He was the eldest of seven children and only son, with six sisters after him. His father, Surendranath Bose, worked in the Engineering Department of the East Indian Railway Company. He married Ushabati at the age of 20. They had nine children. Two of them died in their early childhood. When he died in 1974, he left behind his wife, two sons, and five daughters.

His ancestral home was in village Bara Jagulia, in the District of Nadia, about 48 kilometers from Calcutta. His schooling began at the age of five. His first school was near his home. Later, when his family moved to Goabagan, he was admitted to the New Indian School. In the final year of school, he was admitted to the Hindu School. He passed his entrance examination/ matriculation in 1909 and stood fifth in the order of merit. He next joined the intermediate science course at the Presidency College, Calcutta, where he was taught by illustrious teachers as Jagadis Chandra Bose and Prafulla Chandra Ray. Meghnad Saha came from Dacca/Dhaka and joined the same college two years later. P C Mahalanobis and Sisir Kumar Mitra were a few years senior to them. Satyendra Nath Bose chose mixed (applied) mathematics for his B.Sc. and passed the examinations standing first in 1913 and again stood first in the M.Sc. mixed mathematics exam in 1915. It is said that his marks in the M.Sc. examination created a new record in the annals of the University of Calcutta,--which is yet to be surpassed.

After completing his M.Sc., Bose joined the University of Calcutta as a research scholar in 1916 and started his studies in the theory of relativity. It was an exciting era in the history of scientific progress. The quantum theory had just appeared on the horizon and important results had started pouring in.

Bose attended Hindu School in Calcutta, and later attended Presidency College, also in Calcutta, earning the highest marks at each institution while fellow student Meghnad Saha came second.[6] He came in contact with teachers such as Jagadish Chandra Bose and Prafulla Chandra Roy who provided inspiration to aim high in life. From 1916 to 1921 he was a lecturer in the physics department of the University of Calcutta. Along with Saha, Bose prepared the first book in English based on German & French translations of original papers on Einstein's special and general relativity in 1919. In 1921, he joined as Reader the department of Physics of the then recently founded University of Dhaka (now in Bangladesh) by the then Vice Chancellor of University of Calcutta Sir Asutosh Mukherjee, himself a distinguished mathematician, a high court judge & with strong interest in physics. Bose set up whole new departments, including laboratories, to teach advanced courses for M.Sc. & B.Sc. honors and taught Thermodynamics as well as Maxwell's Theory of Electromagnetism.

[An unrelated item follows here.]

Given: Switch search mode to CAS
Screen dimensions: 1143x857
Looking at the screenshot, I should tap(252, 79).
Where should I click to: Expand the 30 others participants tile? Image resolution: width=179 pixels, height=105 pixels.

Satyendra Nath Bose, along with Saha, presented several papers in theoretical physics and pure mathematics 1918 onwards. In 1924, while working as a Reader at the Physics Department of the University of Dhaka, Bose wrote a paper deriving Planck's quantum radiation law without any reference to classical physics and using a novel way of counting states with identical particles. This paper was seminal in creating the very important field of quantum statistics. Though not accepted at once for publication, he sent the article directly to Albert Einstein in Germany. Einstein, recognizing the importance of the paper, translated it into German himself and submitted it on Bose's behalf to the prestigious Zeitschrift fur Physik. As a result of this recognition, Bose was able to work for two years in European X-ray and crystallography laboratories, during which he worked with Louis de Broglie, Marie Curie, and Einstein.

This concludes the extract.